His group objects to a measure that abolishes a citizen review board at the Minnesota Pollution Control Agency. House Republicans labeled that board unnecessary, but Morse said it’s a critical outlet for Minnesota residents to keep an eye on the agency. The environmental partnership also took issue with the budget drawing down an environmental cleanup fund for landfills.

House Minority Leader Paul Thissen, DFL-Minneapolis, said he hoped Dayton would veto an economic development and energy bill that was passed with no time to spare on the last night. Democrats are upset over changes to energy policy and other grant provisions on that bill, but it also contains items they back — emergency money for avian flu response and unemployment benefits for idled steelworkers.

Thissen said a higher education bill that doesn’t include enough money for a continued college tuition freeze is another redo candidate.

“We have the opportunity to hit the reset button,” he said.

Dayton has stayed tight-lipped about what other bills he may strike down — those decisions should come later this week, he said.
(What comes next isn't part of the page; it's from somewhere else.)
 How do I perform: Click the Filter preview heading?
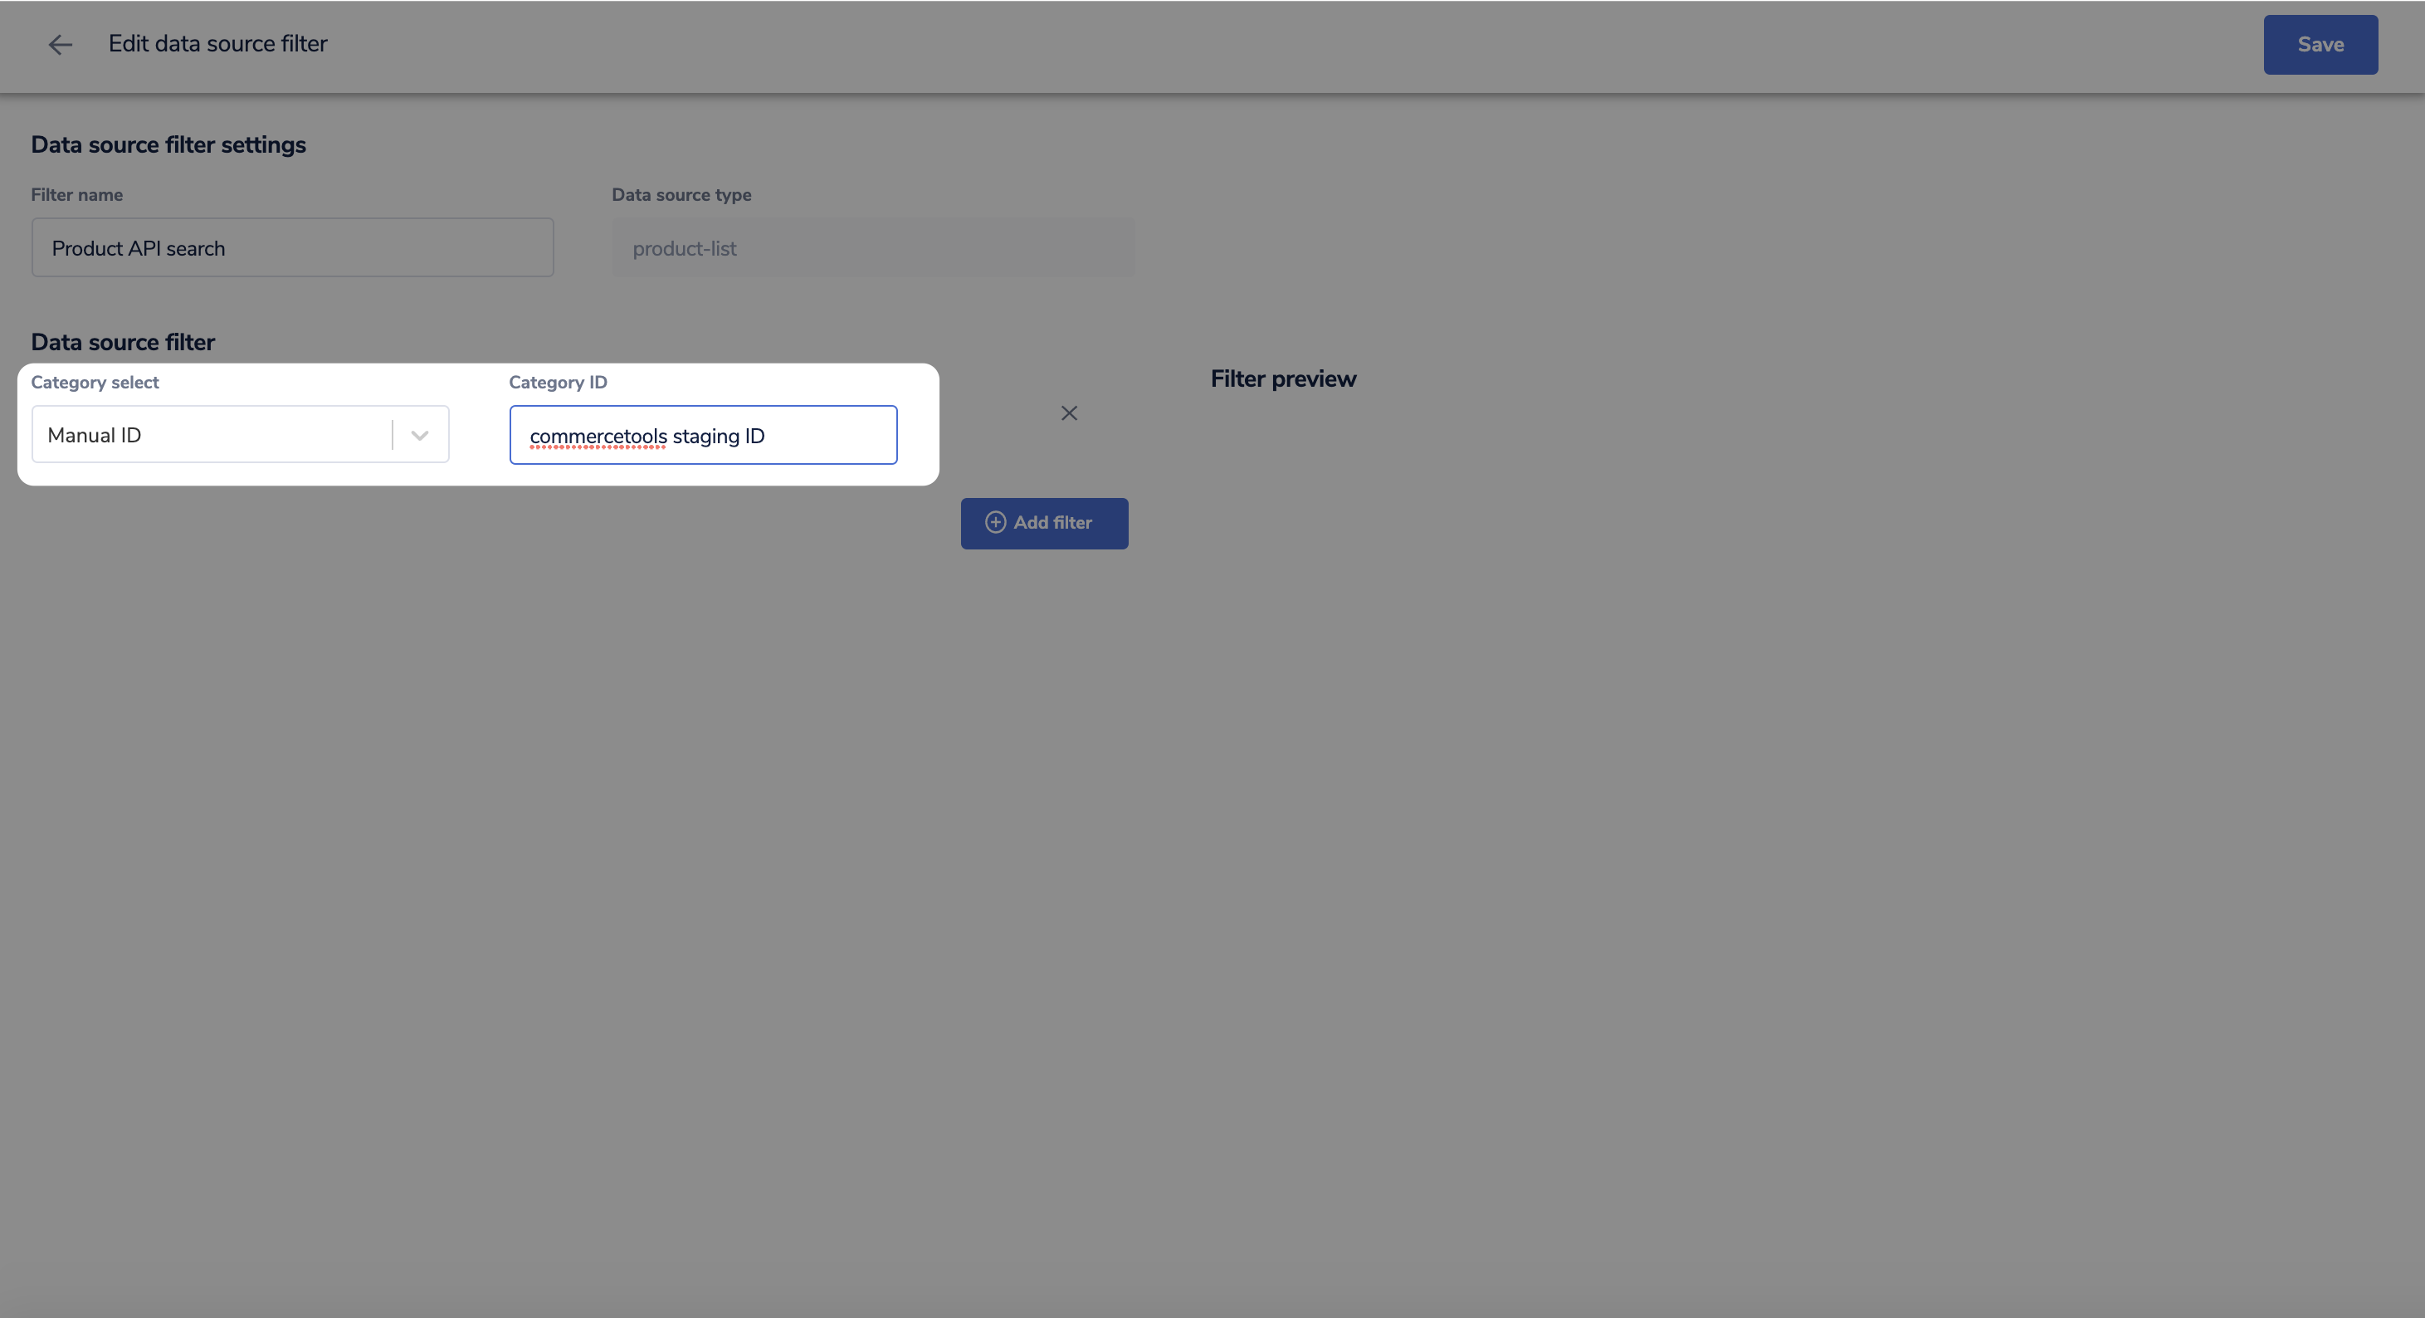[x=1282, y=378]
But he sounded a note of caution about sending bills back to lawmakers when the GOP controls the House. They could come back from a special session in worse shape, he said.

“It’s not like we can go back and get a better bill,” Dayton said.

Despite calls from outside groups and his own caucus to revive a tax bill in a special session, Daudt said he wouldn’t put tax cuts back on the table in a third round of negotiations with the governor on education funding.

Instead, he said negotiations around education should pick up where they left off from a last-ditch attempt to avert a special session before Monday’s legislative deadline. Dayton had dropped his insistence for his prized preschool program, but the two sides couldn’t finalize a deal over the final cost and questions of whether early education instructors should be licensed teachers.

But organizations representing rural Minnesota towns are hoping to reboot the stalled tax bill in a special session, hoping it can deliver more aid to smaller cities in greater Minnesota and offer up tax credits to build workforce housing. Dan Dorman, executive director of the Greater Minnesota Partnership, said a special session gives lawmakers an extra shot to deliver on campaign promises of addressing rural Minnesota’s needs.

“We just look at it as an opportunity to try to take a plain outcome and actually turn it into that greater Minnesota session that was talked about five months ago,” he said.